DeepSeek has become one of the most widely used AI APIs. Every day, thousands of developers hardcode API keys in config files, test scripts, Jupyter Notebooks, Docker Compose files, and GitHub Actions — then accidentally push to public repositories.
We built this tool to answer a simple question: how many DeepSeek keys are exposed in public code? The answer shocked us — not just keys, but many with significant balances. These keys had been sitting exposed for months, completely unnoticed.
Automatically scans 14 platforms with 238 search patterns to find publicly exposed DeepSeek API keys, then validates each one and checks the balance.
| Category | Sources |
|---|---|
| Code Hosting | GitHub Code Search, Gist, Issues, Commits, GitLab, Gitee |
| AI Platforms | HuggingFace (Models, Datasets, Spaces) |
| Package Registries | PyPI, npm |
| Developer Communities | Stack Overflow |
| Archives | Docker Hub, Wayback Machine, Common Crawl |
| Real-time | GitHub Events (PushEvent stream) |
- Security Research — Quantify the scale and patterns of API key exposure
- Organization Auditing — Scan your repos for accidental credential leaks
- Bug Bounty — Find exposed keys and perform responsible disclosure
- Security Education — Demonstrate real-world risks of hardcoded credentials
pip install aiohttp requests
# Optional: authenticate GitHub CLI for higher rate limits
gh auth login
# Full scan (10-14 hours)
python ultimate_scan.py
# Quick test (15 minutes)
python quick_batch.py| Script | Description | Duration |
|---|---|---|
ultimate_scan.py |
Full 5-phase comprehensive scan | 10-14h |
expanded_scan.py |
Expanded multi-source scan | 3-5h |
max_scan.py |
Maximum throughput scan | 2h |
deep_scan.py --hours N |
Deep optimized scan | Configurable |
quick_batch.py |
Quick batch for testing | 15min |
marathon_scan.py |
Long-running cyclic scan | 6h+ |
from scanner_engine import ScannerEngine, BUILTIN_QUERIES
engine = ScannerEngine(
concurrency=20,
scan_pages=5,
max_duration=3600,
output_dir="./results",
)
results = engine.run(BUILTIN_QUERIES)DarkForest-Hunter/
├── scanner_engine.py # Core engine (search + verify + save)
├── scanners/
│ ├── base.py # Base scanner class
│ ├── github_gist.py # GitHub Gist scanner
│ ├── github_issues.py # GitHub Issues/PRs scanner
│ ├── github_commits.py # Commit history + diff scanner
│ ├── github_events.py # Real-time PushEvent monitor
│ ├── gitlab.py # GitLab scanner
│ ├── gitee.py # Gitee scanner
│ ├── huggingface.py # HuggingFace scanner
│ ├── pypi.py # PyPI scanner
│ ├── npm_registry.py # npm registry scanner
│ ├── stackoverflow.py # Stack Overflow scanner
│ ├── docker.py # Docker Hub scanner
│ ├── commoncrawl.py # Common Crawl scanner
│ └── wayback.py # Wayback Machine scanner
├── ultimate_scan.py # Ultimate scan script
├── queries_v4.txt # Query library (238 patterns)
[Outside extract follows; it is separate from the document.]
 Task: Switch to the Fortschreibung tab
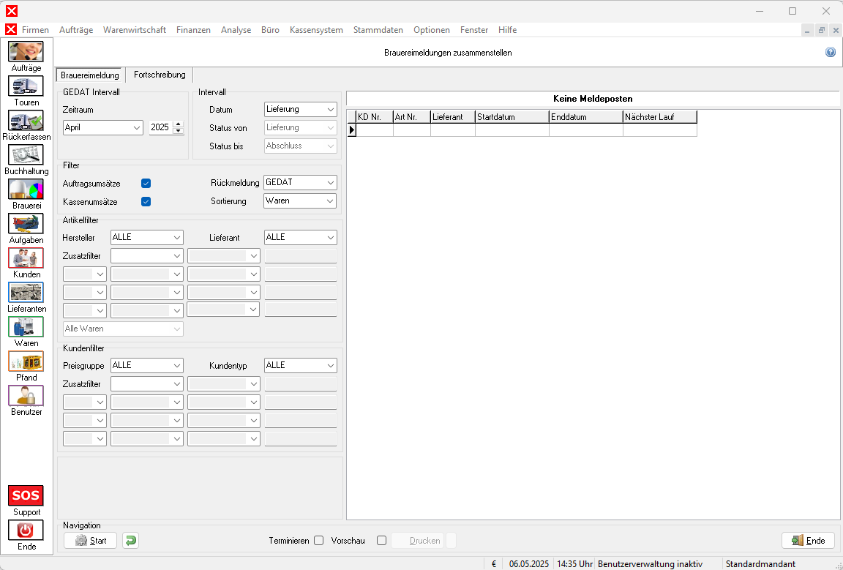click(160, 75)
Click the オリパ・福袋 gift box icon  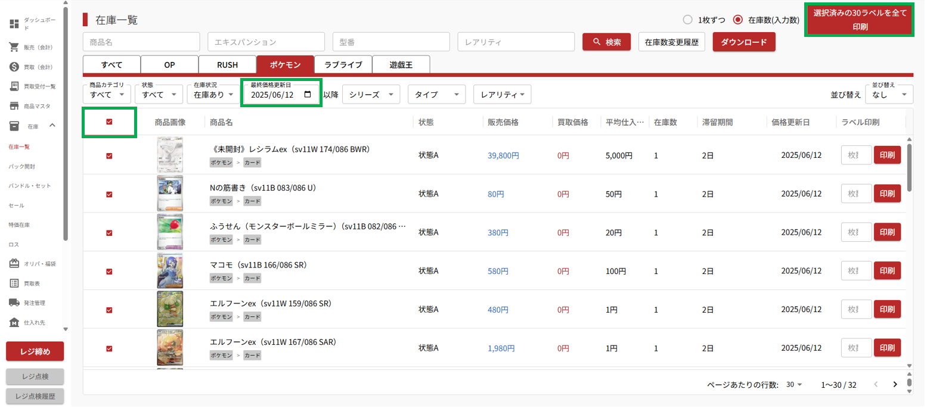click(x=14, y=263)

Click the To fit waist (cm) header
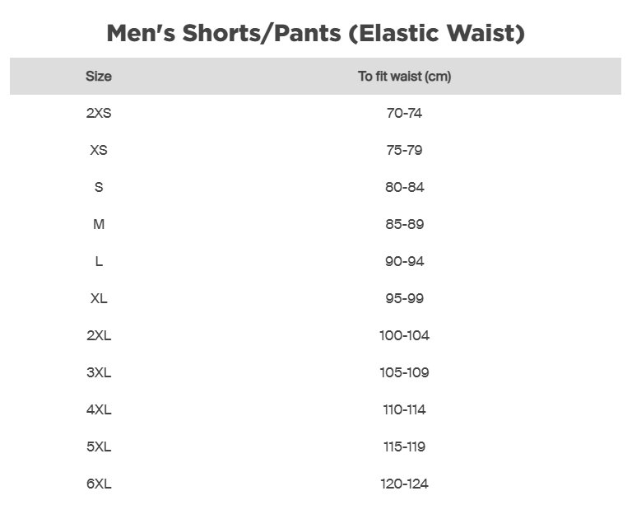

├── results/ # Scan output directory
├── README.md # This file (English)
├── README_CN.md # Chinese version
├── USAGE.md # Detailed usage guide
└── LICENSE # MIT License
This tool is for authorized security research, penetration testing, and credential auditing only. Do not use discovered keys for unauthorized access. The authors assume no liability for misuse. If you discover your own key during a scan, rotate it immediately on the DeepSeek platform.
MIT License — see LICENSE
🌲🌲🌲🌲🌲🌲🌲🌲🌲🌲🌲🌲🌲🌲🌲
"The universe is a dark forest. Every civilization is an armed hunter."
— Liu Cixin, The Dark Forest
May the ethical hunters reach the prey first.